Competition and Consensus for Scientific Machine Learning—How a Game-theory Approach Leads to Smarter AI
Thanks to a $1.95 million grant from the Air Force Office of Scientific Research, Markos Katsoulakis and Luc Rey-Bellet, both professors in the mathematics and statistics department at the University of Massachusetts Amherst, and Paul Dupuis, of Brown University, will spend the next four years developing a new approach to machine learning that extends beyond the traditional reliance on big data.

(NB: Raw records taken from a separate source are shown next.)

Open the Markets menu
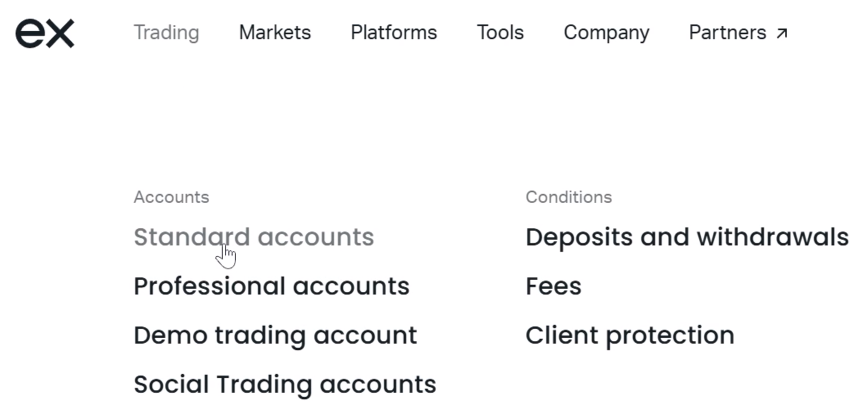The width and height of the screenshot is (850, 404). (x=275, y=33)
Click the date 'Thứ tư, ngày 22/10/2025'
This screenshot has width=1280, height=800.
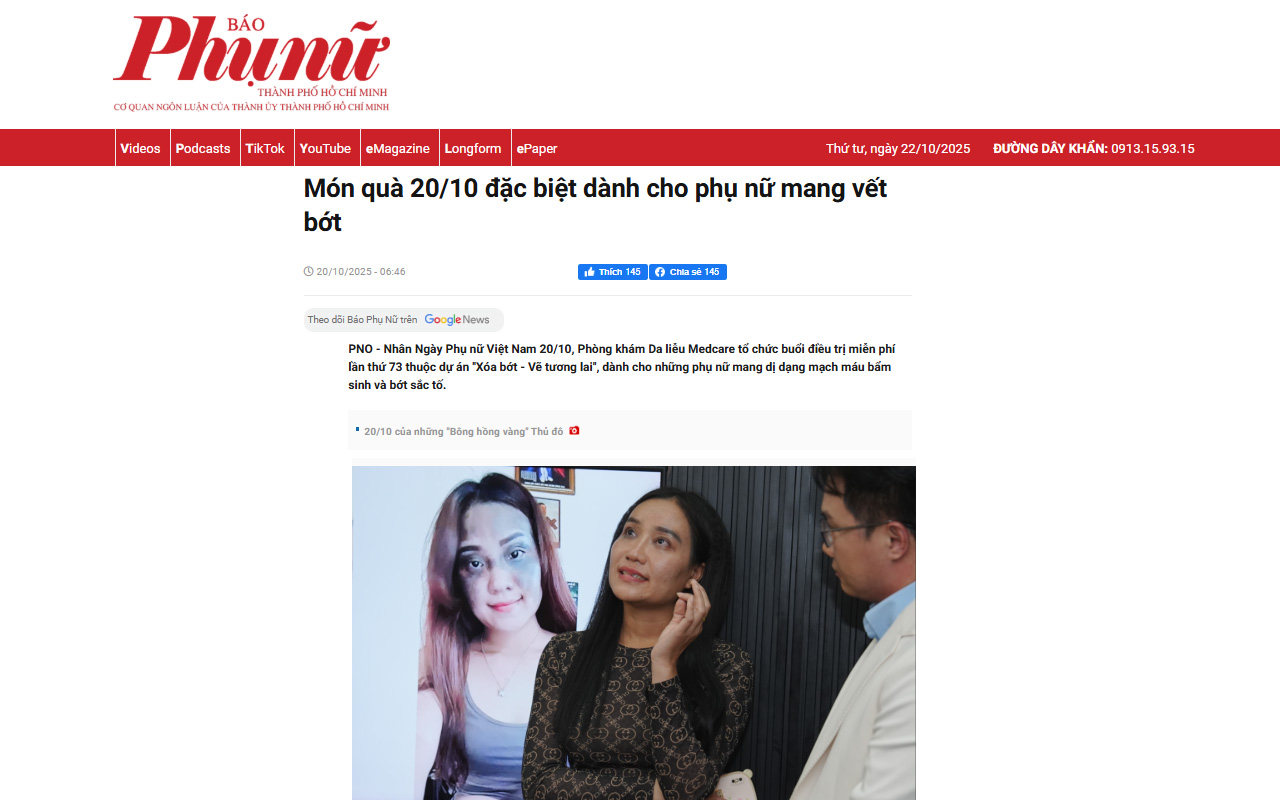898,149
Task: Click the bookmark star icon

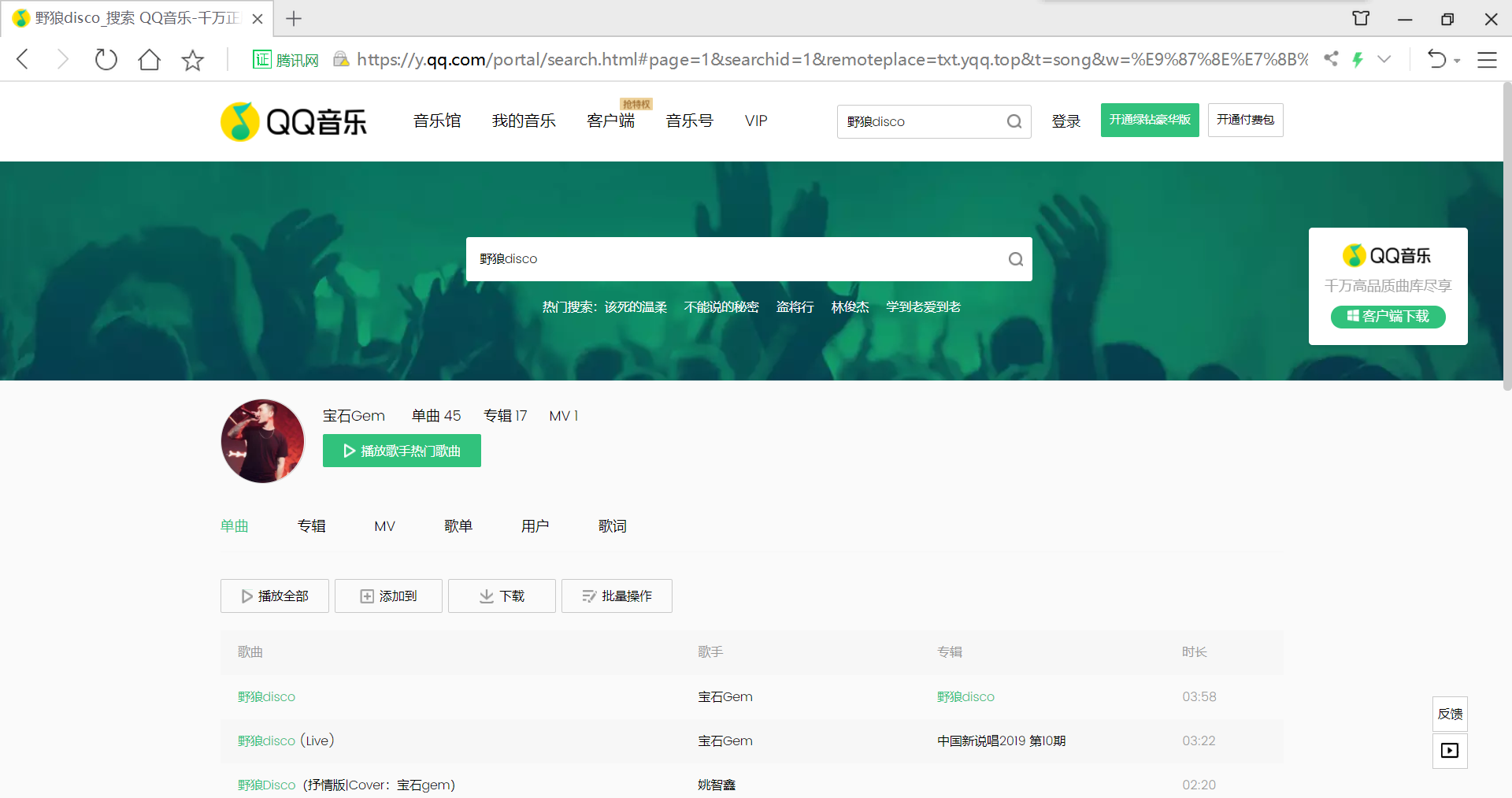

Traditional machine learning relies on enormous caches of data that an algorithm can sift through in order to “train” itself to accomplish a task, resulting in a data-based mathematical model. But what about situations for which there is very little data, or when generating enough data is prohibitively expensive? One possible, emergent remedy—often referred to as scientific machine learning—is to incorporate into the algorithms expert knowledge gained from years of scientific research in developing physical principles and rules.
There is great interest in scientific machine learning across a wide variety of applied fields and industries, including medicine, engineering, manufacturing and in the sciences, but one of the key challenges is how to ensure that the algorithmic predictions are reliable.
This is where Katsoulakis and Rey-Bellet come in, who together bring a new perspective to scientific machine learning, one focused on “divergences.” “The mathematical concept of ‘divergence,’” says Rey-Bellet, “is a way to quantify the gap between what the machine learning algorithm predicts and the actual, experimental data.” He adds that “divergences allow researchers to test different machine learning algorithms and find the ones that yield the best results.”
The team proposes a new class of divergences, which involve two fictional, competing agents—“players”—that play a “game” against each other. The first player proposes a new machine learning model, which simulates a real-life scenario; the other player can reject the proposal if the model’s predictions don’t match the available real-life experimental data closely enough. The game continues until the players find an algorithm that satisfies them both. But these players have a trick up their sleeves: “a key new mathematical feature in our divergences allows the players to ‘know their physics,’” says Katsoulakis. “More intelligent players compete more efficiently, learn faster from each other and need less data to train, but still remain open to learning new physics.”
Katsoulakis says “this is an exciting time to be a mathematician” and adds that “applied mathematics, statistics, computer science and disciplinary research can complement one another and address these fundamental issues in scientific machine learning in the years to come.” Rey-Bellet adds a final thought: “for centuries physics has been a primary source of inspiration for all the mathematical sciences. In the past few years, machine learning has started playing a similar role and brings a remarkable influx of new ideas to the world of mathematics.”